▶ [Document section]
______
Productivity, planning, and self-care: work-life balance requires planning ahead

As I’ve done work related to Michigan’s Grad Student Mental Health task force, and done my own “regular” work this semester, I’ve realized that discussions related to self-care and work/life balance often focus on things like making sure you get enough sleep or leaving time to go for a run or do yoga or things like that, but they leave out something important: if you want to do all those things (and I think they’re extremely important) and still submit manuscripts and proposals with deadlines, get feedback to lab folks in a timely manner, etc., you need to plan ahead. 

I’d been thinking about this for a while, but then had a really great conversation with a colleague about this that led to me coming up with this framework:

Top axis is "work-life balance/self care", right axis is "Plan ahead?" and left axis is "highly deadline motivated"

(Clearly none of these axes is actually dichotomous, but I think it helps to consider the extremes.) At first, I didn’t have the right axis about how deadline oriented someone is, but I added it to try to give more of an indication of what I had in mind with the “Plan Ahead?” axis. For planning ahead, I wasn’t thinking so much “make your lunch the night before”, but, rather, whether someone says “hmmm, I want to submit a proposal in a couple of months, let me finish analyzing that preliminary data now”. In my thinking, people who submit proposals a month before the deadline are at one extreme on the deadline motivated axis (the “no” box on that right axis), whereas people who have the grants person on the phone as they do the final edits so they can click the “submit” button 30 seconds before the deadline are at the other (the “yes” box).
______
▶ [Complete the following]
a – Answer these questions about the passage on work-life balance, one answer per line, marked to match:
(i) Which task force has the writer done work related to?
(ii) What did the writer's conversation with a colleague lead to?
(iii) How long before the deadline do people at the "yes" extreme click the "submit" button?
b – Write out the passage on work-life balance from "As I’ve done" to "to plan ahead.", swapping "manuscripts" for "papers".

▶ [Given data]
______
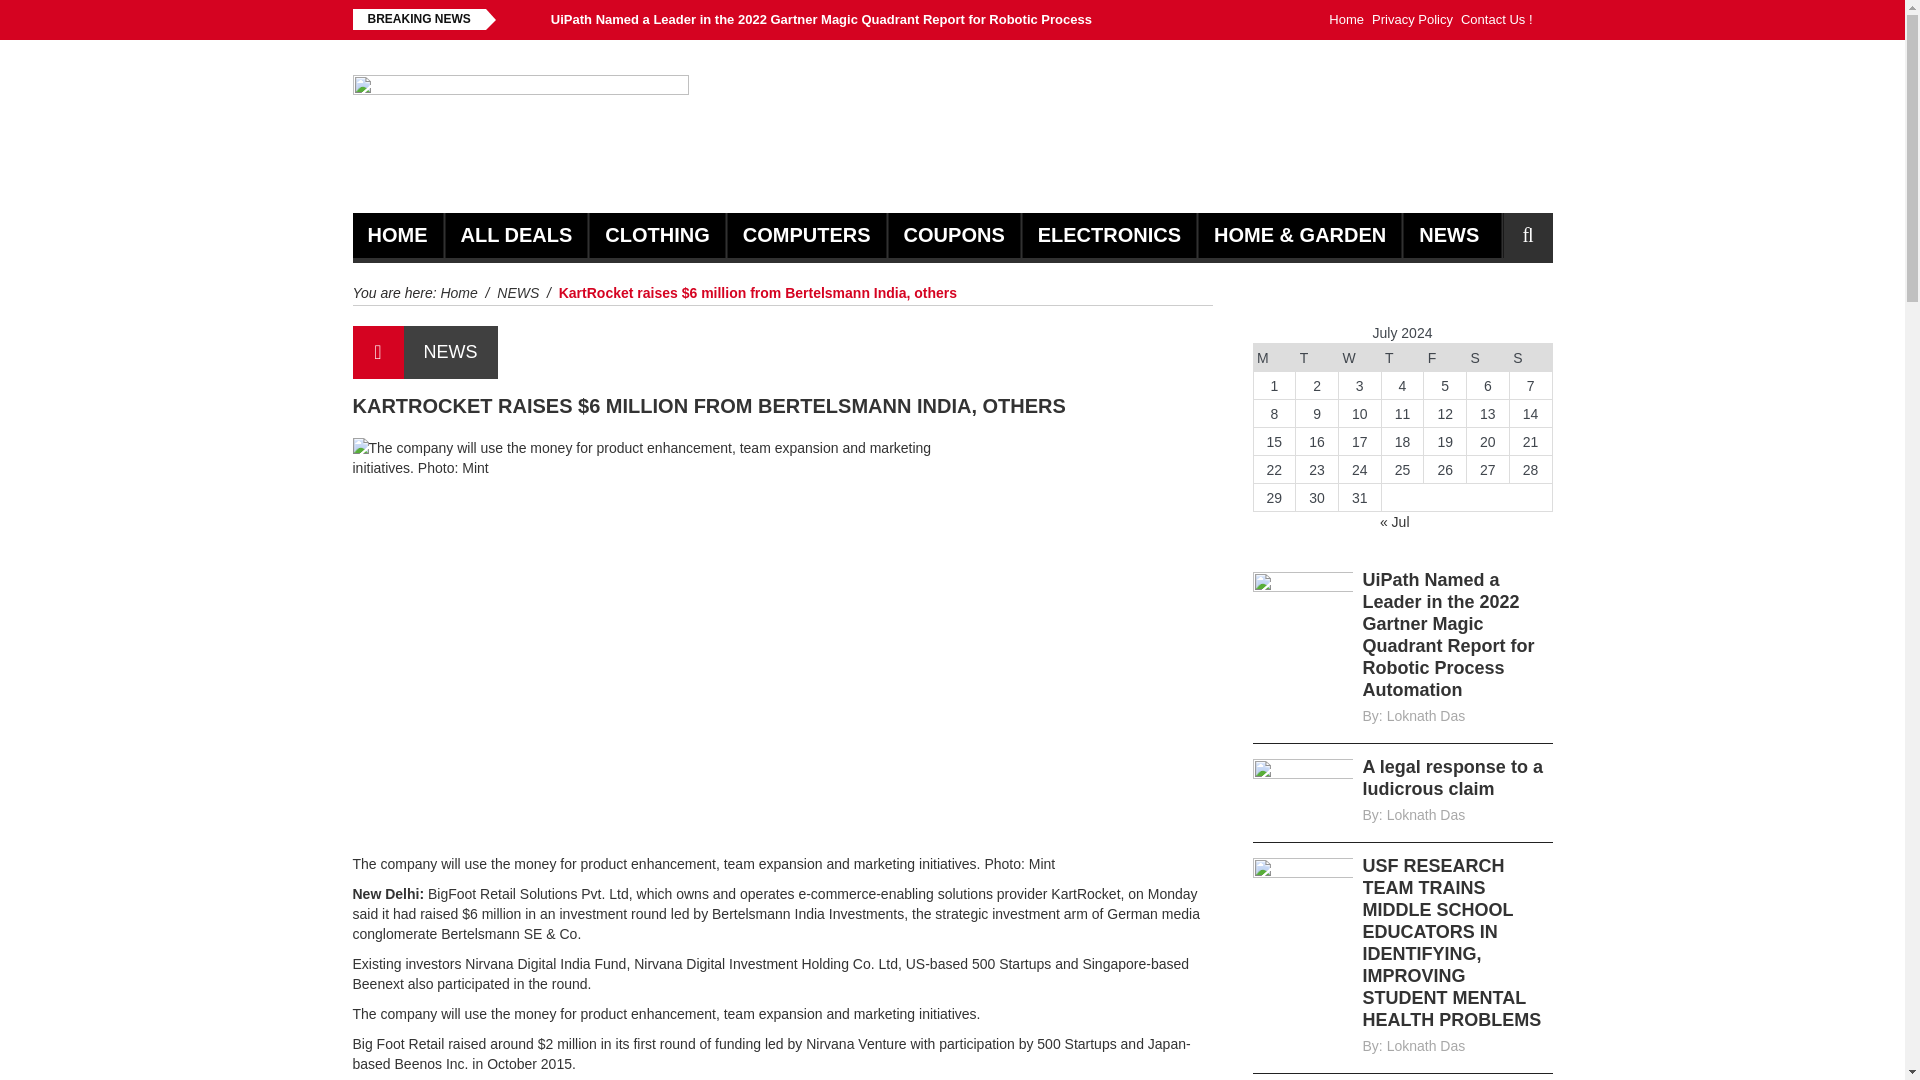  Describe the element at coordinates (1426, 814) in the screenshot. I see `Posts by Loknath Das` at that location.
______
▶ [Outputs for the tasks]
a –
(i) Michigan's Grad Student Mental Health task force
(ii) The writer coming up with the framework
(iii) 30 seconds

b –
As I’ve done work related to Michigan’s Grad Student Mental Health task force, and done my own “regular” work this semester, I’ve realized that discussions related to self-care and work/life balance often focus on things like making sure you get enough sleep or leaving time to go for a run or do yoga or things like that, but they leave out something important: if you want to do all those things (and I think they’re extremely important) and still submit papers and proposals with deadlines, get feedback to lab folks in a timely manner, etc., you need to plan ahead.